Technically, Dilma Coin was a fork of Bitcoin, using open-source code and modified with some adjustments. It had a planned total issuance of 50,400,000 units, and its tokens were called "Dilminhas" (1 Dilminha = 0.00000001 DILMA or HUE). A YouTube video from May 2014, titled "What is DilmaCoin?", promoted the coin as a more accessible and democratic alternative to Bitcoin, focusing on facilitating transactions and mining. The stated goal included educating Brazilians about cryptocurrencies and encouraging developers to create applications with this technology.

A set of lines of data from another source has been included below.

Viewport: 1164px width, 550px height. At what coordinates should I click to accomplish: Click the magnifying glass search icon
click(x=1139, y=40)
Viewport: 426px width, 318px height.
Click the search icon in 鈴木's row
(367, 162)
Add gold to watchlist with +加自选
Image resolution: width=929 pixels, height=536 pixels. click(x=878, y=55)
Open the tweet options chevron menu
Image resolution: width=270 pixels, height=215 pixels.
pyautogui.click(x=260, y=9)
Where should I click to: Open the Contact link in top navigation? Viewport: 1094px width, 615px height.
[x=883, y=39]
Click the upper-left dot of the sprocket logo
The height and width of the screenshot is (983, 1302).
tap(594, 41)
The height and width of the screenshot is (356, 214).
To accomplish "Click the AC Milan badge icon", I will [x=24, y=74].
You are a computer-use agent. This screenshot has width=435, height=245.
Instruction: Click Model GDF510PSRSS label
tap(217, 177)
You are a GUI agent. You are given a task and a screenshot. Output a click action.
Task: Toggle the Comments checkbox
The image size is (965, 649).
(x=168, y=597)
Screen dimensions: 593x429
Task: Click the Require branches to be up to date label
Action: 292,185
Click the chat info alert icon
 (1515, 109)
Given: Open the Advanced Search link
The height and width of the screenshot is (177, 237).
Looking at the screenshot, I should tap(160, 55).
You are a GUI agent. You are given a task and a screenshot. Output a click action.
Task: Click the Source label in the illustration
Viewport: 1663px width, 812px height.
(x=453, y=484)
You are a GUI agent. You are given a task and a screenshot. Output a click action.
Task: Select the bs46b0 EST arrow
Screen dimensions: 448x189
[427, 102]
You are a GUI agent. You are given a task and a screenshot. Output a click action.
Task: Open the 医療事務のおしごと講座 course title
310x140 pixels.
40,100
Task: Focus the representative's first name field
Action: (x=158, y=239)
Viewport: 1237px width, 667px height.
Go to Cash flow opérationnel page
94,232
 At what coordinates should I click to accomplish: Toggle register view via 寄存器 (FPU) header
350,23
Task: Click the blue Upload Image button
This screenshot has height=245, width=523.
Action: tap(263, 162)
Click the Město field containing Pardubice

The idea for the name is said to have come from Rodrigo Silva, CEO of Blinktrade, during a discussion in a Facebook group, and the project was described as something simple that any programmer could replicate in a few hours. Despite the ambition of "being in the pocket and on the computer of all Brazilians," Dilma Coin did not take off. In 2018, it was listed as a "dead coin" on the Dead Coins website, and its repository on GitHub, maintained by contributors like Guilherme Steimman and César Augusto (associated with Blinktrade), has not received updates for years.

Probably born as a joke among colleagues or an educational experiment, Dilma Coin reflects the initial spirit of altcoins: a mix of humor, social critique, and technological curiosity. Today, it remains as a footnote in the history of Brazilian cryptocurrencies, remembered more for the political context of the time than for any real impact on the market.